Drent was active in the management of the University of Groningen. He led the Animal Ecology Group (1972–2002) and was director of the Centre for Ecological and Evolutionary Studies (1993–2002). His stimulating views on science, education, and human nature made him a much appreciated colleague. When there were differences of opinion, he devoted considerable time and energy to convincing his colleagues and reaching consensus. Drent valued ornithology in the widest possible sense. He was responsible for the monthly bird counts in the Lauwersmeer (1973–2008) and the Dollard (1972–2008). He was chairman of the Netherlands Ornithological Union during his entire career (1974–2003), encouraging amateurs and professionals alike to participate at meetings. The way he led these meetings was masterful, and his enthusiastic and concise summaries of the day's research findings became famous. Drent realized the importance of both a local (Limosa) and an international ornithological journal (Ardea) to the development of ornithology in The Netherlands. He was also involved in the activities of many working groups and committees.

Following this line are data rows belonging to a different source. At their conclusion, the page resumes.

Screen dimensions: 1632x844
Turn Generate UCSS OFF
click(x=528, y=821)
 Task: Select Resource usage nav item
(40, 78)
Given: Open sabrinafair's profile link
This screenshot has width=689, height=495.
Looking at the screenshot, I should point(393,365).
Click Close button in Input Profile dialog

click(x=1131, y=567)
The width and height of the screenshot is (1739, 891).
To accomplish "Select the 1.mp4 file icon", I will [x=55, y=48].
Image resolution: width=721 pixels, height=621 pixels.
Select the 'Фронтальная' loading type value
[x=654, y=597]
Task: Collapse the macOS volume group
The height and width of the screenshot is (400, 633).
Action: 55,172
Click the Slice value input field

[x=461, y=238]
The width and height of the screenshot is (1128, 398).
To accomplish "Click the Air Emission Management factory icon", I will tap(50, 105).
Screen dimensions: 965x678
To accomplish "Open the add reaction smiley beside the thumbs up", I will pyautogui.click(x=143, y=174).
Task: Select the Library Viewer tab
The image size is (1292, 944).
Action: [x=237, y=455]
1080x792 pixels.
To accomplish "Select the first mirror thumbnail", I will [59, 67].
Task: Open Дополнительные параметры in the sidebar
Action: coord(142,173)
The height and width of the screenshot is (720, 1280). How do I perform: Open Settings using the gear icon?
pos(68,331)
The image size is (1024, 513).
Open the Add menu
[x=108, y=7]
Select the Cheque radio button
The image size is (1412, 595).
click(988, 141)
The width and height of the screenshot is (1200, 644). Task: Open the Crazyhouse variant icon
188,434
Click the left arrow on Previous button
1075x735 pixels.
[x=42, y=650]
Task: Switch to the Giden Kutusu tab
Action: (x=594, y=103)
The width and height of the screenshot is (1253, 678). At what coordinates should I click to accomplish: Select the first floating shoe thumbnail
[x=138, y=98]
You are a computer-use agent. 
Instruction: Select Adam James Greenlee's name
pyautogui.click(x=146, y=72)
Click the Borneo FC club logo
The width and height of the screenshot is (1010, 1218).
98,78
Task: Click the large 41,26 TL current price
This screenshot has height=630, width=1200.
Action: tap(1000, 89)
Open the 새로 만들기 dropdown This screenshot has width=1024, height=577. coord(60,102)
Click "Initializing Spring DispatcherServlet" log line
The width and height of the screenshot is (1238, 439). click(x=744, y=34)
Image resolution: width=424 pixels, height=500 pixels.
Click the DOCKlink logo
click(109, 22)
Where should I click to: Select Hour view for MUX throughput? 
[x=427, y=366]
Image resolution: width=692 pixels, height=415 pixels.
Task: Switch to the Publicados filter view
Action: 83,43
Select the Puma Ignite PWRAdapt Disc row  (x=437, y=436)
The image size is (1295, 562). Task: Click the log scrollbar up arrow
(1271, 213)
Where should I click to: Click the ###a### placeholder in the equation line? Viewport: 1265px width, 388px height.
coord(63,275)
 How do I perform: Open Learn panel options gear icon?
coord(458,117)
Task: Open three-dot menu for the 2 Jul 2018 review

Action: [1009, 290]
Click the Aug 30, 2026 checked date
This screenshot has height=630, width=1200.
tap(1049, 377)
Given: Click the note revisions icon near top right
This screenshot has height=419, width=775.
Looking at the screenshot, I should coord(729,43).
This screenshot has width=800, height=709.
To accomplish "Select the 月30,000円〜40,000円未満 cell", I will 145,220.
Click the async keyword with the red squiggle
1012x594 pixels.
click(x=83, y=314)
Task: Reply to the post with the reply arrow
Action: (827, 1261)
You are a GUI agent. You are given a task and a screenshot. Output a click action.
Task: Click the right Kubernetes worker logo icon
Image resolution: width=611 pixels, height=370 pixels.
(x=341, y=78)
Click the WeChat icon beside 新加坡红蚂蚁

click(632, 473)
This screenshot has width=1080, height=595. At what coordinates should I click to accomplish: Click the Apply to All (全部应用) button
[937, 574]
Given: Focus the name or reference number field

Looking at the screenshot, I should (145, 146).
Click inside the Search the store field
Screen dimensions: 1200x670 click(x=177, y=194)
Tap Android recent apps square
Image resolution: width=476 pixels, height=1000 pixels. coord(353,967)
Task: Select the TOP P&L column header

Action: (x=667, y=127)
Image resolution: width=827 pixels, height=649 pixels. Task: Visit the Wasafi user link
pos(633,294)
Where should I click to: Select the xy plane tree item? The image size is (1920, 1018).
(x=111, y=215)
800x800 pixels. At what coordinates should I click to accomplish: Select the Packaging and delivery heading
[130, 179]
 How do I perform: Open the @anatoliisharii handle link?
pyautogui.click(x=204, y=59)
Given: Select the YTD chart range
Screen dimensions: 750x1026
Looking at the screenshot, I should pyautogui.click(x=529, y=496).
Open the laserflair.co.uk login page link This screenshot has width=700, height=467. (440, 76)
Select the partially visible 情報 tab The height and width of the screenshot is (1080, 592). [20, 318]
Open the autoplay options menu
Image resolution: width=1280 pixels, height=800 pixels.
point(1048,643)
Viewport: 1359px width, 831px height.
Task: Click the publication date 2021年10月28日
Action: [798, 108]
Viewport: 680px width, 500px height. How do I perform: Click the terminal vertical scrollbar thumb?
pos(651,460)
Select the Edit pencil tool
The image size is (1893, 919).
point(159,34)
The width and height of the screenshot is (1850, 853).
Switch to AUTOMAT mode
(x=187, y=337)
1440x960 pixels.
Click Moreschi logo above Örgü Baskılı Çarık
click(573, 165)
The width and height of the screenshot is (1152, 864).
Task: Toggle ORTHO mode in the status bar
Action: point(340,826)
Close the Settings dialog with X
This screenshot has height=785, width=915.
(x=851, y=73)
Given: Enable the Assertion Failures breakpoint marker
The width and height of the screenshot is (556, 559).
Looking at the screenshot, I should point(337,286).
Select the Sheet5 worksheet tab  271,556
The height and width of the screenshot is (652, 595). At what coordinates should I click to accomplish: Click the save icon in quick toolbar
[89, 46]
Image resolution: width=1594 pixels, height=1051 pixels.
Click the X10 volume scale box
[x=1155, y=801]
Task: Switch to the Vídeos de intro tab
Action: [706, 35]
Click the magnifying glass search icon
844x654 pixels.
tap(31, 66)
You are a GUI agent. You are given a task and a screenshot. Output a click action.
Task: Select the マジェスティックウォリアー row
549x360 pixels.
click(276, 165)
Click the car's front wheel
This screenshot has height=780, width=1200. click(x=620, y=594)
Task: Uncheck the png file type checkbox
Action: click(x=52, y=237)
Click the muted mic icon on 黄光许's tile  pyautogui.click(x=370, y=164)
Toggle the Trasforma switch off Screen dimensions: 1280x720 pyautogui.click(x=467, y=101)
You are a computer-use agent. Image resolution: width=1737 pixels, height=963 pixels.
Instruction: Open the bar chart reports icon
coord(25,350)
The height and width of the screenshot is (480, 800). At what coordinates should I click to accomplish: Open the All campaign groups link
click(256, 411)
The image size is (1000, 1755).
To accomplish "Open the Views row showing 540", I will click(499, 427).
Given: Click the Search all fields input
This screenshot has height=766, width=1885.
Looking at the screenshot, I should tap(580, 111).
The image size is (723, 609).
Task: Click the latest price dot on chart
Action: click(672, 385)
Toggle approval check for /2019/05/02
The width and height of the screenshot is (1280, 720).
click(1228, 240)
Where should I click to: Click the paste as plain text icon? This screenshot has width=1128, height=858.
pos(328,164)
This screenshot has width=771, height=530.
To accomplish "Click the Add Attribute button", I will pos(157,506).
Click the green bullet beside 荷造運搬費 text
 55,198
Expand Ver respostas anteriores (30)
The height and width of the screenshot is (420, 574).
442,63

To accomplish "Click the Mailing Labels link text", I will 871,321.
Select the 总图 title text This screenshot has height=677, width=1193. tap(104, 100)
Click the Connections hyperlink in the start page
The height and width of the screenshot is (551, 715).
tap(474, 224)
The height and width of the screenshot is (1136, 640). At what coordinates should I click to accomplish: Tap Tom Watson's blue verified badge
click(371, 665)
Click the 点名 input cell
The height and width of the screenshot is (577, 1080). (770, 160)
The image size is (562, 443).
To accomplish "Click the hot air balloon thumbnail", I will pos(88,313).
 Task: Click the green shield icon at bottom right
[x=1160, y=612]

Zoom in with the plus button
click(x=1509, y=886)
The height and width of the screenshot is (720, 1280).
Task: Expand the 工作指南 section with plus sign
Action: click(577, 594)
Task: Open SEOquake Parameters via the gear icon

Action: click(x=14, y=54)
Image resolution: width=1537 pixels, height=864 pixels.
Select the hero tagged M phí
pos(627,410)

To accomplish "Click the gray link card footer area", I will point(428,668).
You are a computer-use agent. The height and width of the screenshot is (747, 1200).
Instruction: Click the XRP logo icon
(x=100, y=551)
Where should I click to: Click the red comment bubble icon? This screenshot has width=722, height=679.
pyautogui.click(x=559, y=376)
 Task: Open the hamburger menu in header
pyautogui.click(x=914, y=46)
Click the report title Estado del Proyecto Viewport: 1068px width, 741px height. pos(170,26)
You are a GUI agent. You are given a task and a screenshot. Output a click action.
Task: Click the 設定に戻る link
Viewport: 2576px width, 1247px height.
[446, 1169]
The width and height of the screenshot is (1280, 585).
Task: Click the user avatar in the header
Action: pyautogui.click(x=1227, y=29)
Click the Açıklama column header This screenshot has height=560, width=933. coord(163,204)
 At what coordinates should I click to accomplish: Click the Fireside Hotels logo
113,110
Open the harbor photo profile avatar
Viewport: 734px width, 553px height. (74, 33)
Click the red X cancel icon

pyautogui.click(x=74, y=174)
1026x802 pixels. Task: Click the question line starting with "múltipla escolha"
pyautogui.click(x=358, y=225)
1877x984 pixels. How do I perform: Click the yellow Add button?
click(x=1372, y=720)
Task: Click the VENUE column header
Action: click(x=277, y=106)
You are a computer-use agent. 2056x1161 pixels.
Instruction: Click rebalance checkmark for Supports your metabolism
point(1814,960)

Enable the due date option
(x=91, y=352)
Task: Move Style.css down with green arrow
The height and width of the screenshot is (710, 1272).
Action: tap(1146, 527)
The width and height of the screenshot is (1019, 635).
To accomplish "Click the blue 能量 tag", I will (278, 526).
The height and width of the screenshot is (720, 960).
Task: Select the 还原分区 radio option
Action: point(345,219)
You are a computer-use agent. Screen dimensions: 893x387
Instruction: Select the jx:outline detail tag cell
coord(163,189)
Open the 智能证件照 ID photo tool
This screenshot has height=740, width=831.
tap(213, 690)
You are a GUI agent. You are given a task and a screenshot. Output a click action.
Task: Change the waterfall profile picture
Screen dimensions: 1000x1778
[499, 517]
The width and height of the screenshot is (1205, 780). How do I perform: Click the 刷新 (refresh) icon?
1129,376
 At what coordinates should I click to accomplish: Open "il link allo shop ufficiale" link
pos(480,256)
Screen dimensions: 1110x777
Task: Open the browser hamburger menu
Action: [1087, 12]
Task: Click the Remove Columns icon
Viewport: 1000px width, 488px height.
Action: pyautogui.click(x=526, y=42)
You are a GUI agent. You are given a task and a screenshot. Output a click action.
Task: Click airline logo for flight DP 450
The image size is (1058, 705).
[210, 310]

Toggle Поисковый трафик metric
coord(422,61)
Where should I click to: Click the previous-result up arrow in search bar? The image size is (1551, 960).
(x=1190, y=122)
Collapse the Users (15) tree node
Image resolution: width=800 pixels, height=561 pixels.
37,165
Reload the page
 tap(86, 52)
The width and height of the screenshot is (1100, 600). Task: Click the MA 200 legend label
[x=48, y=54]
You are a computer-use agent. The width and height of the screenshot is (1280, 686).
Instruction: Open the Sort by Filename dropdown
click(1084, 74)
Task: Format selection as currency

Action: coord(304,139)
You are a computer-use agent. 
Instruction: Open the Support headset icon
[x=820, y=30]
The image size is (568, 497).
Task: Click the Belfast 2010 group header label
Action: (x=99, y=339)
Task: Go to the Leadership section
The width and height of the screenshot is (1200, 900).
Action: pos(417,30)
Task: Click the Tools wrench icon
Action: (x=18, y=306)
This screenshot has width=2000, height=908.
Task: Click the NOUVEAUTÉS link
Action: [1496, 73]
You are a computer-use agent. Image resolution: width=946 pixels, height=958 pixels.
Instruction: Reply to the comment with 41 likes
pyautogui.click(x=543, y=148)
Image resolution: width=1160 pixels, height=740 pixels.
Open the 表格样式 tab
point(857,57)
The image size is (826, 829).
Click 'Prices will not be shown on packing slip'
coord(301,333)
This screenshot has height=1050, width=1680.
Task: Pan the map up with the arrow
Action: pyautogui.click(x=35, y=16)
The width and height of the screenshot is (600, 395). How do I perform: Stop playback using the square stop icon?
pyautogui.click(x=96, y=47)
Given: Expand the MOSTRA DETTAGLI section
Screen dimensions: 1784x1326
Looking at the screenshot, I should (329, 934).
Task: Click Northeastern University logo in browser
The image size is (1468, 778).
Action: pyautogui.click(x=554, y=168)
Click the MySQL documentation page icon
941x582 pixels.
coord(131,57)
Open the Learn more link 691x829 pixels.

When the number of students awarded the Ph.D. under Drent's supervision reached 40, his students assembled a compilation of his research reviews as a book, in Dutch. In appreciation, Drent assumed the task of translating the book into English. It was published in 2005 as Seeking Nature's Limits: Ecologists in the Field, with chapters added by his newer Ph.D. students. All this time, Drent remained modest, inviting foreign visitors and students to his home where he and his wife provided a warm welcome and a perfect ambiance for discussion of work and other matters. He read widely and was a great admirer of Goethe. He loved to visit museums and could tell fascinating stories about the paintings he saw.
As a teacher, Rudi Drent was unexcelled. He combined his vast knowledge with friendliness, commitment, and wit. His lectures and talks were unprecedented in combining a clear overall line of thought with concise wording, clear graphics, and enjoyable artwork. In the field, he guided students through how to collect and interpret data. Rudi's influence in both The Netherlands and beyond was enormous. He inspired people all over the world through sparkling lectures and his open and personal approach. With his sharp insight, intelligence, and what seemed to be a complete grasp of over a century of ornithological and ecological writing, he educated several cohorts of bird ecologists. He used his enthusiasm to stimulate students in ecology to contribute to this fascinating field.
A comprehensive memorial was published in 2009 in Ardea (97:1–6), and an expanded version is online at nou.natuurinfo.nl/website/downloads/bibliographydrent.pdf.